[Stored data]
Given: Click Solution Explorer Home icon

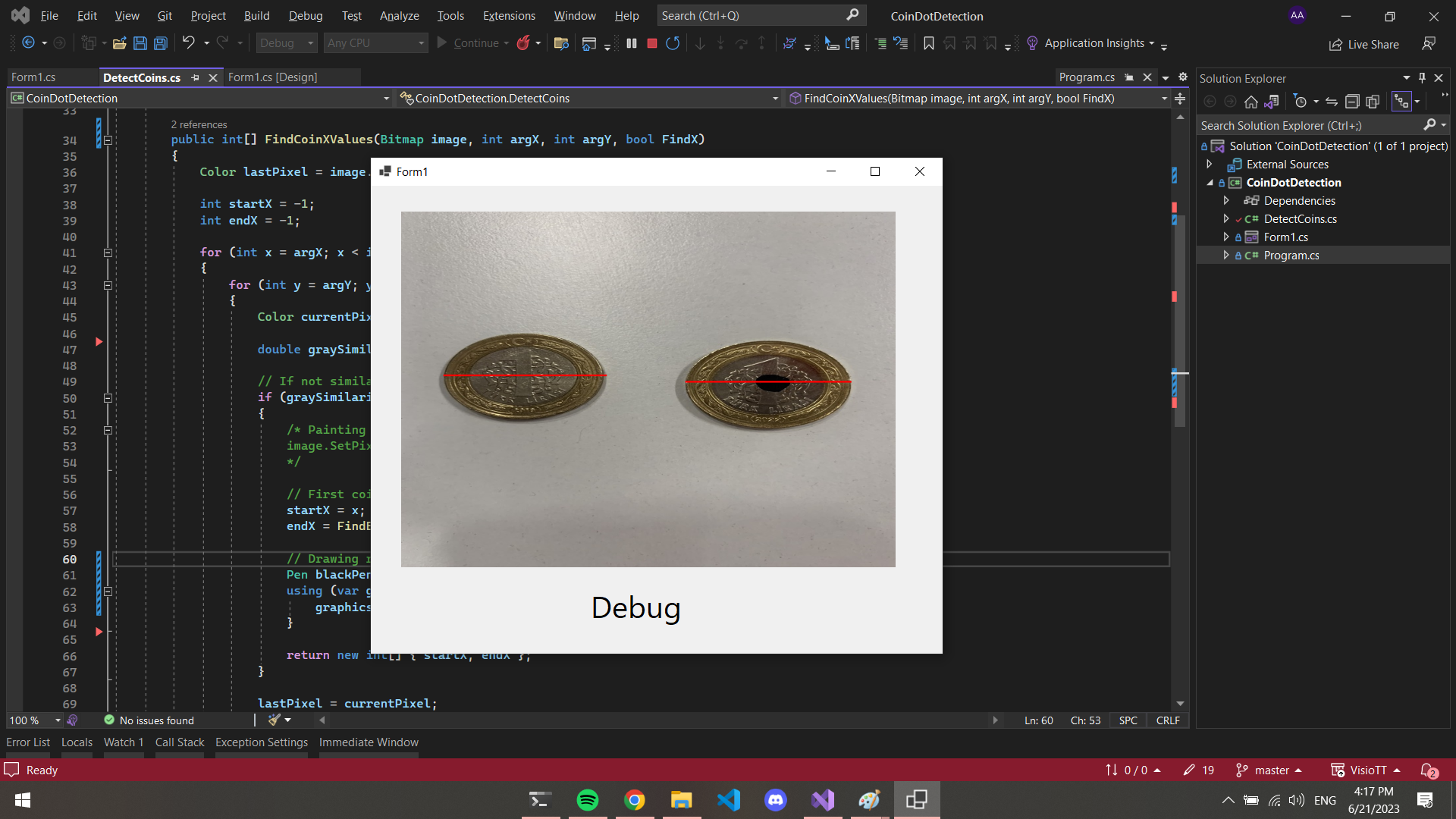Looking at the screenshot, I should tap(1251, 102).
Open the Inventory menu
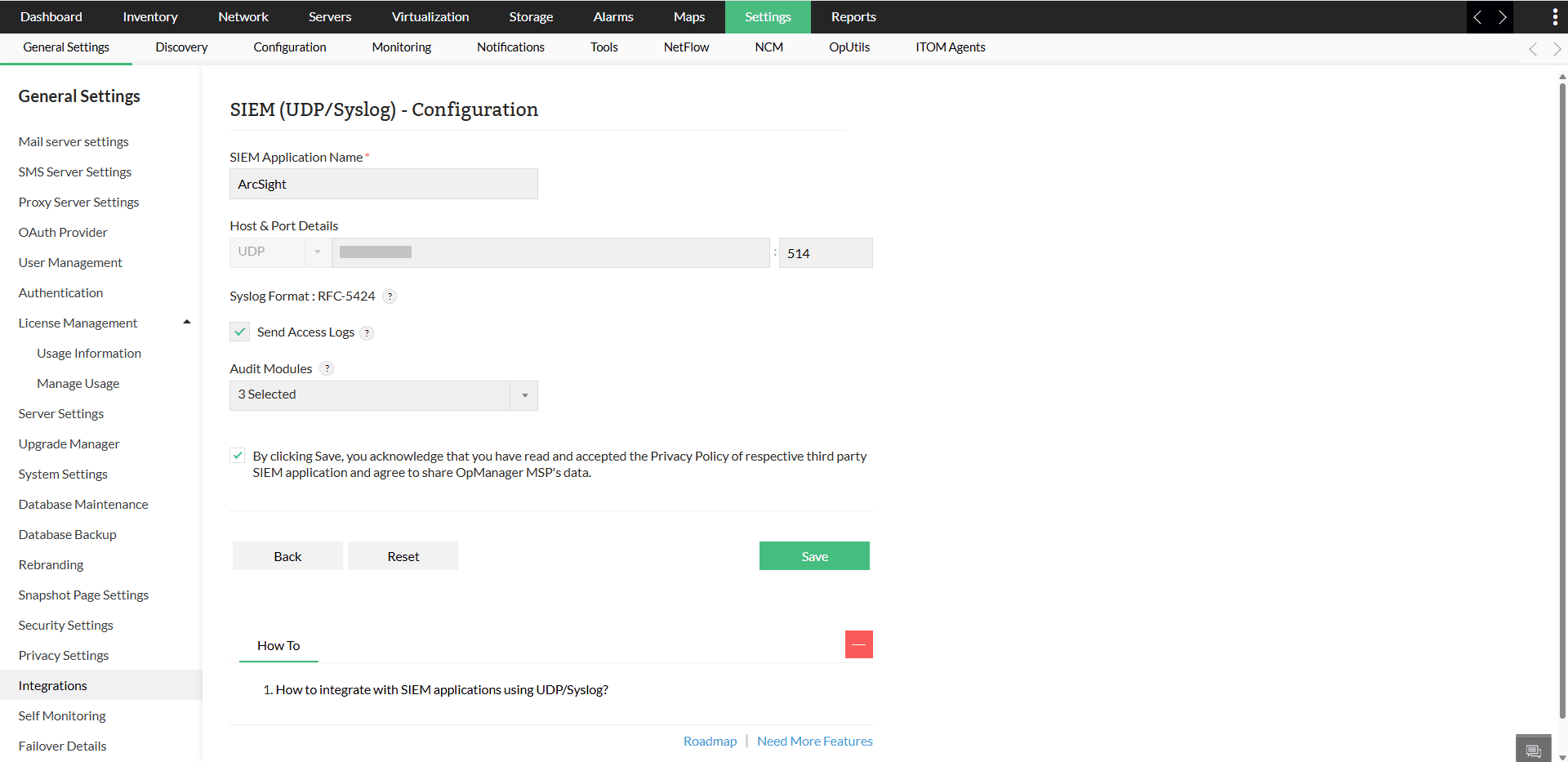The image size is (1568, 762). [x=149, y=16]
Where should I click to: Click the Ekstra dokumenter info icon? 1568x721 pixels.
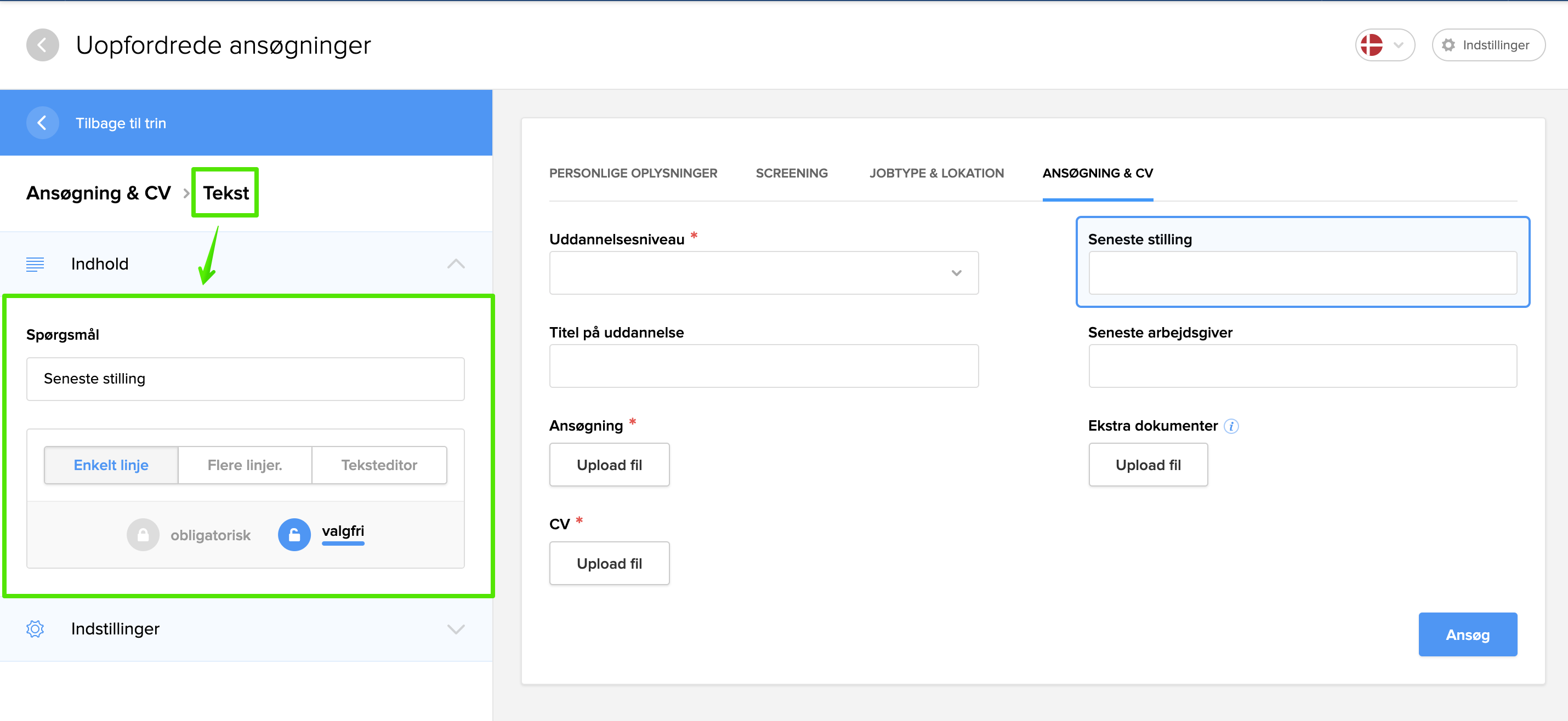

__Work instructions__: Please give back every line above exactly as it stands, without pictures.

__Output for this task__:
Given: Click Solution Explorer Home icon

Looking at the screenshot, I should tap(1251, 102).
Open the Inventory menu
The image size is (1568, 762). [x=149, y=16]
Where should I click to: Click the Ekstra dokumenter info icon? 1568x721 pixels.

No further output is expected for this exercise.